I never used to think like that before. Back then, I would just write whatever came to me, as if the words not put on paper would suddenly seize to exist. I didn’t worry about how it would be read. I think I believed that if I kept writing long enough, everything important would eventually make its way in.
Now it feels like the opposite. Like I have to choose carefully, even though I know I’ll never be able to include everything. Maybe that’s why the letters feel a little tired. But I don’t want to stop writing them.
I know we could send emails instead. It would be a lot easier. There are days when I feel like I don’t have the energy to sit down and write properly. On those days, I almost reach for something quicker. A short message maybe, or something else. I stop myself every single time because this feels different. Truer. It takes time to write to you. And time for the letter to reach you.

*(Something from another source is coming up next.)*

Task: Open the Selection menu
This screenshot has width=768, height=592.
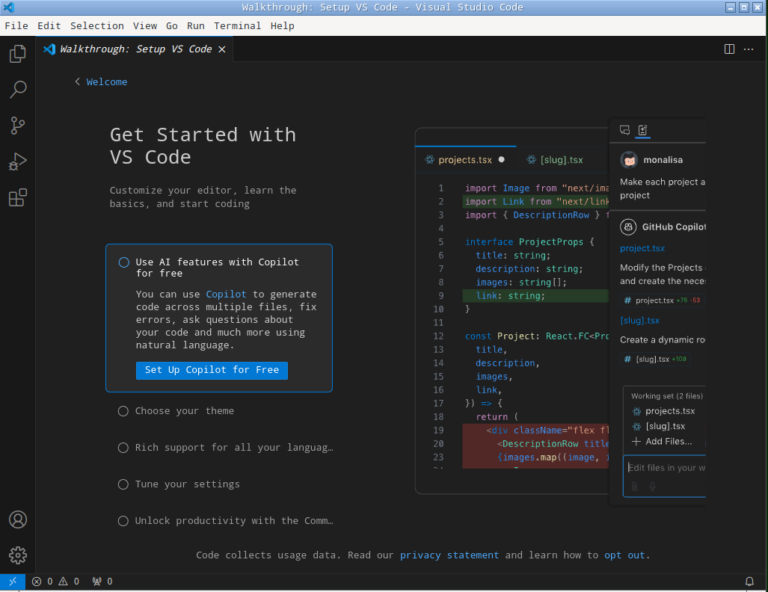Action: (x=97, y=26)
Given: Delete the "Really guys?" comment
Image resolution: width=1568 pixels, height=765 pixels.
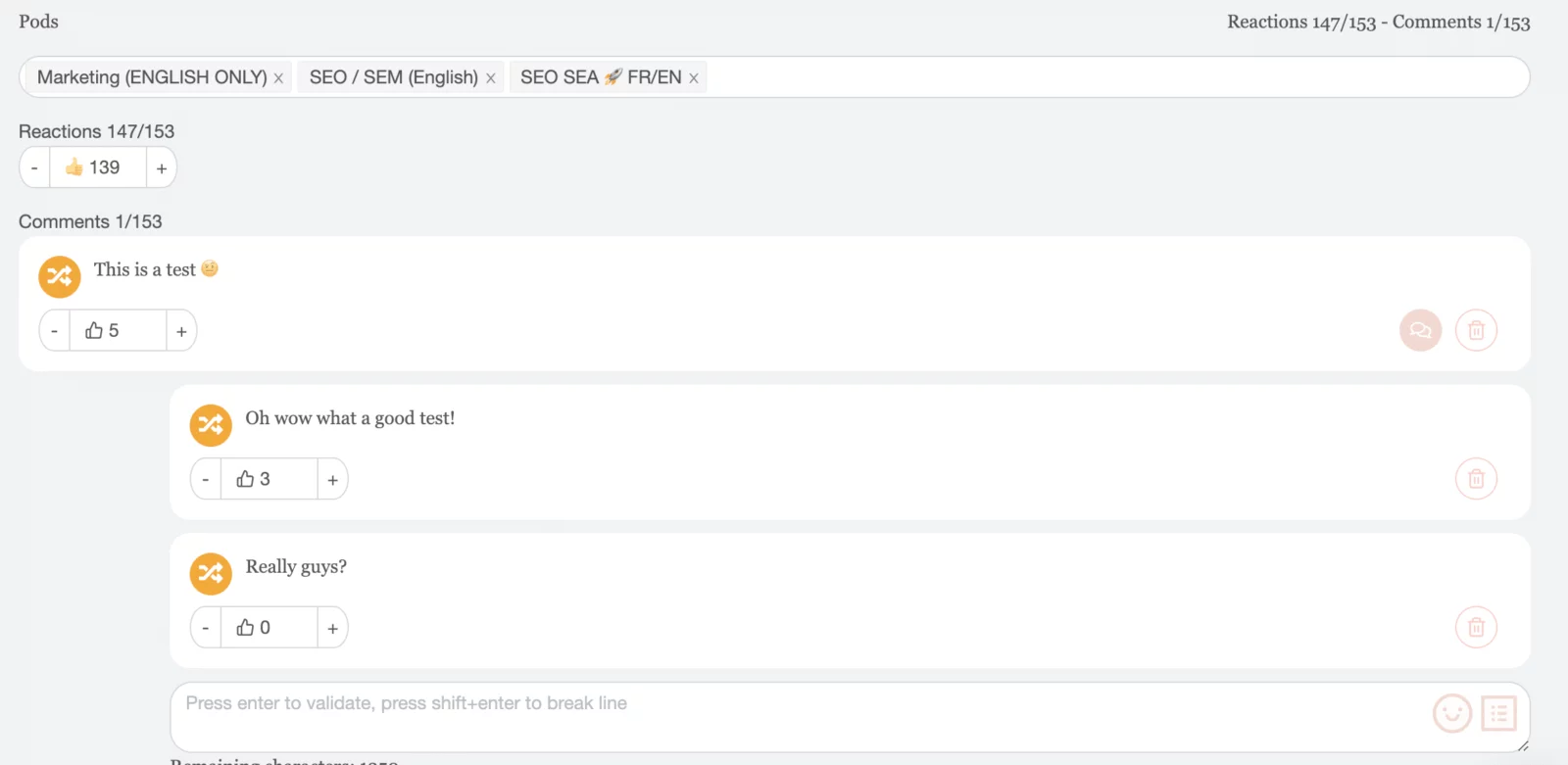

And I think I’ve come to value that time. It makes the words feel more settled. Like they’ve had a chance to become what they are before they arrive. It feels important to me too.
I’ve been thinking about what you wrote about Tokyo. I’ve been thinking about it in a similar way. Not as something far away, or something I’m waiting for. Just as something that might just happen, naturally, if we keep going the way we are now.
Sometimes I imagine seeing you there. Not in a dramatic way. Perhaps turning a corner, or stepping onto a platform, and noticing you before I’ve fully realized it. I wonder if I would recognize you immediately. I think I would, despite how long it has been for us to have seen each other in person.
There are still moments when everything feels a little distant. When I remember how far apart we are right now, and how much of our lives we’re still living separately, it hurts a bit. On such days, I feel sad. It's the kind of sadness you feel about something being there, and yet, just out of grasp.
I think that’s because of these letters. They don’t make the distance disappear. But they make it feel shared. We’re both aware of it, instead of facing it alone. I still think about Iwafune too. Not in the same way as before. It doesn’t feel like something I have to let go of anymore. It feels like something that belongs to us, even now, and perhaps forever. I’m glad you wrote to me. I’m glad we’re still writing, even if it feels a little tiring sometimes. Even if the words don’t come out the way we want them to. That is enough.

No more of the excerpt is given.